А было то во Смоленце городе,
Против бережка было днепровского…
Мужик пел еще, и из песен еще две были сложенные Жданом. Ждану показалось: и солнце светит ярче, и жаворонки заливаются звонче, и трава зеленее. Давно он уже не поет песен, а люди их подхватили, далеко разнесли по русской земле. Ждан приподнялся. Мужик медленно повернул к нему голову. Лицо у него было худое, восковое, такое бывает у хворого, редкая борода завивалась колечками, глаза голубели васильками. Мужик усмехнулся доброй улыбкой и ласковым голосом выговорил:
— Не гневайся, сердешный, разбудил я тебя от сна, такой у меня обычай — как присяду отдохнуть, так и песню затяну, с песней живу, с песней и умру. Одна беда — голосом я слаб, людям петь немочен, себя только и потешаю.
Ждану хотелось узнать, от кого перенял он песни, вместо того спросил:
— Издалека ли да далеко ли бредешь, перехожий человек?
Мужик приподнялся, придвинулся к Ждану ближе:
— Земли истоптал я, соколик, много, две зимы в Новгороде зимовал, а теперь бреду, куда очи глядят.
Мужик потянул рукав рубахи, руки у него не было до самого локтя.
— Видал, голубь, каков из меня господу и людям работник? Калика я перехожая.
Рассказал странник: вышел он из Новгорода с другим перехожим каликой, в пути дружок умер, а он бредет теперь в Псков. Ждан спросил:
— Песни у кого перенял?
Калика закатил глаза и вздохнул:
— Хороши мои песни? А перенял их от доброго человека — скоморошка, ночевали вместе в избе. Скоморох весь вечер людям песни играл, я и перенял. Прозвища и имени своего скоморошек не сказал. Одно знаю: в Новгороде скоморошек бывал, в Литву захаживал, из города Смоленца едва унес ноги. А расспросить было мне недосуг. Так и разбрелись каждый своим путем, на песни я памятлив, раз услышу — слово в слово запомню.
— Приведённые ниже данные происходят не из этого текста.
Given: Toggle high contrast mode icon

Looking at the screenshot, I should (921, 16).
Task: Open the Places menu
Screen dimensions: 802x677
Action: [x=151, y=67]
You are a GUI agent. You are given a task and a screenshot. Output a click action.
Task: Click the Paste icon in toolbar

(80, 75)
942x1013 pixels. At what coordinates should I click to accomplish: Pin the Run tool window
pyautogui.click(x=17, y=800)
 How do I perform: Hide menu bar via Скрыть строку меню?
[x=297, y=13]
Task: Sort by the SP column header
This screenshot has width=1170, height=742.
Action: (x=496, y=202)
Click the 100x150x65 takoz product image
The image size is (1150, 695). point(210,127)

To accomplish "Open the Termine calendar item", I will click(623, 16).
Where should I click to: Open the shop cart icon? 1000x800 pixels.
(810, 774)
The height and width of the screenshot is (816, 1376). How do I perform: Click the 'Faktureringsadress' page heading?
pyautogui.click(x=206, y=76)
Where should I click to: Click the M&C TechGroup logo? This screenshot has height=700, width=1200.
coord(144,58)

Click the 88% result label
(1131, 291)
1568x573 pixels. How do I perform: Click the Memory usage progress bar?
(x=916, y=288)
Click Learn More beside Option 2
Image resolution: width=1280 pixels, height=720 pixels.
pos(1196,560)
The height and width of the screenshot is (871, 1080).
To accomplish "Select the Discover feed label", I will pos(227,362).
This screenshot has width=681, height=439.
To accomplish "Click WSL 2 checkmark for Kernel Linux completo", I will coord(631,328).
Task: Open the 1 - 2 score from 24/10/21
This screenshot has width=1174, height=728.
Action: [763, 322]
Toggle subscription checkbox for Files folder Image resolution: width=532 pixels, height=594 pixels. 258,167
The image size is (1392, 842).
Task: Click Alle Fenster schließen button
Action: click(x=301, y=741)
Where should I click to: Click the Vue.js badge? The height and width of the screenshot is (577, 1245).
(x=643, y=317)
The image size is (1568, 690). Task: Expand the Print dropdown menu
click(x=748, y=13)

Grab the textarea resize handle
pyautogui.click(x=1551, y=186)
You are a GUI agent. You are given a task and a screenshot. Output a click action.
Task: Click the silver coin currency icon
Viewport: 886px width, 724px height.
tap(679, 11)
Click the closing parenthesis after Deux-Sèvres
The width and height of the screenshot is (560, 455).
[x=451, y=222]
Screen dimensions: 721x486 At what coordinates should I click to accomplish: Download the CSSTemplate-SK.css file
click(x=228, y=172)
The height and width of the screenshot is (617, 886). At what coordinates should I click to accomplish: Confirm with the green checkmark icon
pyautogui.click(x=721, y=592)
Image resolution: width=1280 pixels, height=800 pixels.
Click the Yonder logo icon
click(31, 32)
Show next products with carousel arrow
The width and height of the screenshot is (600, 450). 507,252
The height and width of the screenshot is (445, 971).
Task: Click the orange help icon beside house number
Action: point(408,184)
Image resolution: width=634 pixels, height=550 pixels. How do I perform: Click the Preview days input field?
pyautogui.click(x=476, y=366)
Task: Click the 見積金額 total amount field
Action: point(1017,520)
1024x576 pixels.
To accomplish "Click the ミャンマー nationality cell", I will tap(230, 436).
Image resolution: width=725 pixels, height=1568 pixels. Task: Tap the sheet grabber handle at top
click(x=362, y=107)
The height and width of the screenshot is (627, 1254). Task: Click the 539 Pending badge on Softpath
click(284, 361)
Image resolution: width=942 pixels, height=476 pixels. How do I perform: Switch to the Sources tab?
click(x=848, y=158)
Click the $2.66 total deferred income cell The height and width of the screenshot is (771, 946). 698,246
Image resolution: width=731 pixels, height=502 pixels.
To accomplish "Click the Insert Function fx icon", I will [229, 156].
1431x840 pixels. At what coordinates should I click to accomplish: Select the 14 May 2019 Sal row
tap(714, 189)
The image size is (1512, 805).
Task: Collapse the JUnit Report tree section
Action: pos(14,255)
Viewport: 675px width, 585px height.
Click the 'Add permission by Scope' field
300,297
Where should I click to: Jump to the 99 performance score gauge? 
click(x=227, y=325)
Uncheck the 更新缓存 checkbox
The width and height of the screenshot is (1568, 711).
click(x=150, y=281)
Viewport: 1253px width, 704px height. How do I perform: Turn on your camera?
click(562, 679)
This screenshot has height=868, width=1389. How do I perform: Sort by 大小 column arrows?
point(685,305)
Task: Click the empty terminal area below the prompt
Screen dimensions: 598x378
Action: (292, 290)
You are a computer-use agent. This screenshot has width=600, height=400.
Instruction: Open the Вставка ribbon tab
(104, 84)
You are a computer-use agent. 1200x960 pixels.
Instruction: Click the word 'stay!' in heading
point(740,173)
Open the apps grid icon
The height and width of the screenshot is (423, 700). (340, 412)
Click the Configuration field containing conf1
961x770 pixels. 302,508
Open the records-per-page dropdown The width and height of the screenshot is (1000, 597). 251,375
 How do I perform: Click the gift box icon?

Калика был словоохотливый, говорил без умолку.
— Скоморошек тот калач тертый: Русь всю не один раз из края в край прошел, и лиха всякого хлебнул вдоволь. От ратных князя Шемяки натерпелся. Били его ратные палицами, до смерти не убили, а памятку навек оставили, от боя глаз один как мертвый стал. Все скоморошек людям рассказывал, а я чул.
У Ждана перехватило дыхание. «Один глаз мертвый… Упадыш!» Схватил калику за руку:
— Имя, прозвище того скомороха?..
Калика блеснул зубами, коротко усмехнулся:
— Я же тебе, соколик, говорил — имени-прозвища своего скоморошек не сказал, а люди не пытали.
Ждан выпустил руку калики. Упадыш? Однако сейчас же подумал: «Откуда Упадышу быть, одни теперь косточки Упадышевы на чужбине тлеют».
Калика оглядел его васильковыми глазами:
— Или скоморошек тот — дружок тебе, или недруг?
А Ждан думал: «Кому же такие песни петь как не Упадышу, и глаз мертвый… Может, зря в Смоленске наговорил тогда посадский, будто Упадыша удавили на дворе у наместника, и поп панихиду по живому пел?»
Ночевал калика в селе, утром ушел своей дорогой, ушел — и прежнего покоя у Ждана как не бывало. Недавно всякое дело делал он с шуточкой, с веселым словцом, теперь ходил задумчивый, Смеянка за день не дождется от него слова, редко-редко улыбнется. Смеянка, глядя на богоданного дружка, только вздыхала. Стала она подолгу простаивать на коленях перед образом, била головой в земляной пол, просила:
— Муж мой Онцыфор в великий мор помер, не отнимай у меня, боженька, Жданушку, оглянись на меня, вдовку бедную…
Старая Орина, Смеянкина мать, сказала, что порчу на Ждана, должно быть, напустила Феодора со зла и зависти. Смеянка пошла в ближний починок к бабе ведунье, просила дать наговорного зелья. Стояла Смеянка в темной избушке, повторяла за ведуньей наговор:
— Заговариваю я, раба божия Мавруша, милого, своего дружка Жданушку, от мужика ведуна, от ворона воркуна, от бабы ведуньи, от старца и старицы, от посхимника и посхимницы. А кто из злых людей моего Жданушку обморочит, и околдует, и испортит, у того бы глаза на затылок выворотило, а моему милому дружку здраву быть и тоски-печали на сердце не класть.
Дала ведунья Смеянке наговорной травы, велела сыпать по щепоте в еду, сказала, что грусть-кручину снимет со Ждана словно рукой и сердцем прилепится он к Смеянке крепче венчанного мужа.